Re: Orca a couple questions
- From: Willie Walker <William Walker Sun COM>
- To: S James S Stapleton <stapleton 41 osu edu>
- Cc: orca-list gnome org
- Subject: Re: Orca a couple questions
- Date: Fri, 23 Feb 2007 07:47:19 -0500
Hi:
There's an infrastructure for Linux known as the assistive technology
service provider interface (AT-SPI). It provides support so external
agents (i.e., assistive technologies) can connect to GUI applications
and interact with the GUI hierarchy of the application. Also included
is the ability to intercept (and possibly consume) input device events.

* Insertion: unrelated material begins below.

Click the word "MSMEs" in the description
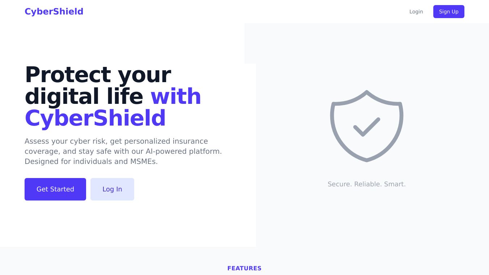 pos(143,161)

Screen readers such as Orca use the AT-SPI to gather and observe
information about the desktop and applications, and then make policy
decisions about what/how/when to present information.
Hope this helps,
Will
S James S Stapleton wrote:
I'm still looking at it, and I had read things a few weeks ago, that
suggested orca might be beta quality still, however I want to get some more
information (and make a suggestion if it's not already been
implemented/made), partially because I know my mom needs a screen reader
(she's blind and stuck with Windows/JAWS, that latter of which is really
$2000 pre-alpha software in my experience), and some day I may need a screen
reader myself... Darn genetics, and I'd rather have my BSD system available
to me.
So, without further adieu, I'll make my suggestion:
Is there an open network-reader protocol that is being made or has already
been made, designed to take some of the development hassle off of the screen
reader developers and provide a simple mechanism for software developers?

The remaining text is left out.